▸ Exercise goal
Tally the lines below that contain "computer" and reply with only the tally.

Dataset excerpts

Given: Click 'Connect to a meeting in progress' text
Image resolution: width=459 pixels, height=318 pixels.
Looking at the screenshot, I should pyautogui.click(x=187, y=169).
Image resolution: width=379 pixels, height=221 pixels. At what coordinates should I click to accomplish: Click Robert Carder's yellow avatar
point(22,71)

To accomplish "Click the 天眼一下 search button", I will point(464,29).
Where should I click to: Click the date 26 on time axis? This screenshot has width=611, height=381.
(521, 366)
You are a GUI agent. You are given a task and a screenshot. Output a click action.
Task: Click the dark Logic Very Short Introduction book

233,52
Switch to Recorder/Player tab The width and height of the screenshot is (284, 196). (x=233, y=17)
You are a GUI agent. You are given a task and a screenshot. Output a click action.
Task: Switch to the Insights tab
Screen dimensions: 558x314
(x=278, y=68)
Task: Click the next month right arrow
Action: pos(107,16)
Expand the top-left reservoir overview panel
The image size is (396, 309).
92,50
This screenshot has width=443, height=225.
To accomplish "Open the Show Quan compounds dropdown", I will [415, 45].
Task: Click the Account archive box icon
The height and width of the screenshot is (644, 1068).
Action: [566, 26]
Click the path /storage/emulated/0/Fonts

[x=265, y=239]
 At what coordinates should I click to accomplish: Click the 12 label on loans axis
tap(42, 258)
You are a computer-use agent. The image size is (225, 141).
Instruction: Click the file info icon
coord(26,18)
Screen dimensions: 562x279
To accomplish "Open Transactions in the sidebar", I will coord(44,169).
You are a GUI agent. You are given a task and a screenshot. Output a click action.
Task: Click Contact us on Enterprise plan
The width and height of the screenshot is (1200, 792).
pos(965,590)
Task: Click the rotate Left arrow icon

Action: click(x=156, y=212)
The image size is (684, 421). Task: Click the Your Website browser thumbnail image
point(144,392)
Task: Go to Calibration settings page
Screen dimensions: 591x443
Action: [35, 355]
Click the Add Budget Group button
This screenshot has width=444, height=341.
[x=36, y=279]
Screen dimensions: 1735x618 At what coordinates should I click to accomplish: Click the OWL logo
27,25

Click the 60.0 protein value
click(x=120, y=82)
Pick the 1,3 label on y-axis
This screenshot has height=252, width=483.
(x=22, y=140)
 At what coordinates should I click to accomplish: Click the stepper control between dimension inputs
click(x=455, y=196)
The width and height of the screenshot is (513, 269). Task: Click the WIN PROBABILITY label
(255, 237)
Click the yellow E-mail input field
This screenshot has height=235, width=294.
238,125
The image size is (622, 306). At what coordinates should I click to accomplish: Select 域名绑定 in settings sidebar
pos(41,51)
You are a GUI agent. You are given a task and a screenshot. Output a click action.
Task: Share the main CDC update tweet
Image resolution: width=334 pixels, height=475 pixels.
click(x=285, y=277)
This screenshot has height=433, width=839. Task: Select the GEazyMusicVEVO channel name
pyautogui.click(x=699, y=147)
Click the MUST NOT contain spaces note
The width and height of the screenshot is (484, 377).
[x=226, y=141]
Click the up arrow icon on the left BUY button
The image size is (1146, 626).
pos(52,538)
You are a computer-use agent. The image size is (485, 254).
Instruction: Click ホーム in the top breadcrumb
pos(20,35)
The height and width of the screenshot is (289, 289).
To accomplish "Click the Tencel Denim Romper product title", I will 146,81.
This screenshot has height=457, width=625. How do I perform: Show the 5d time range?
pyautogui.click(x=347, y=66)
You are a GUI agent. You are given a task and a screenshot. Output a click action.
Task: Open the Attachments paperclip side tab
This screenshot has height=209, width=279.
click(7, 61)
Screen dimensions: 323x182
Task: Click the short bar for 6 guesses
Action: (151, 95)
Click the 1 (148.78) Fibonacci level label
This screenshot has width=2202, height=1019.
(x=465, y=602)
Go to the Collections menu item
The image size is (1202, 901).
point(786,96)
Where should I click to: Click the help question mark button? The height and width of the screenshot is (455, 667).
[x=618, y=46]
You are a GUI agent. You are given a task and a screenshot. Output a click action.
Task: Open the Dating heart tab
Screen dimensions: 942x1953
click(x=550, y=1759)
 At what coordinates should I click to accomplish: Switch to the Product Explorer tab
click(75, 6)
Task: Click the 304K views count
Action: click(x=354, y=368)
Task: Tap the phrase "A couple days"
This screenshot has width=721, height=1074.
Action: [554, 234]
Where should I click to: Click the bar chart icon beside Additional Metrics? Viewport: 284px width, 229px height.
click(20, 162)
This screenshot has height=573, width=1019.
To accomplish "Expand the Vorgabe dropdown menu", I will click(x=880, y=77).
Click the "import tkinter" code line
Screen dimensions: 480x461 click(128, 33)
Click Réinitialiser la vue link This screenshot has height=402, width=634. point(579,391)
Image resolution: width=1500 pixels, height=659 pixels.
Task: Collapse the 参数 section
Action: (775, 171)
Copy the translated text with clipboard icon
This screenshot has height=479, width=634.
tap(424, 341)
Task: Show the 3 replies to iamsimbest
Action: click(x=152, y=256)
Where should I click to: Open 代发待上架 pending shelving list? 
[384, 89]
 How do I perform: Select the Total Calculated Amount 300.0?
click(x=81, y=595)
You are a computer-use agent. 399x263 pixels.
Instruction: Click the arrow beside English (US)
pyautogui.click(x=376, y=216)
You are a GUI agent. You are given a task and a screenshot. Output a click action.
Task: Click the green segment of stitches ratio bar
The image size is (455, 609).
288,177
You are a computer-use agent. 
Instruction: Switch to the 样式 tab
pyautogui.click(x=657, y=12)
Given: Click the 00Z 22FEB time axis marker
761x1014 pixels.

▸ Result
4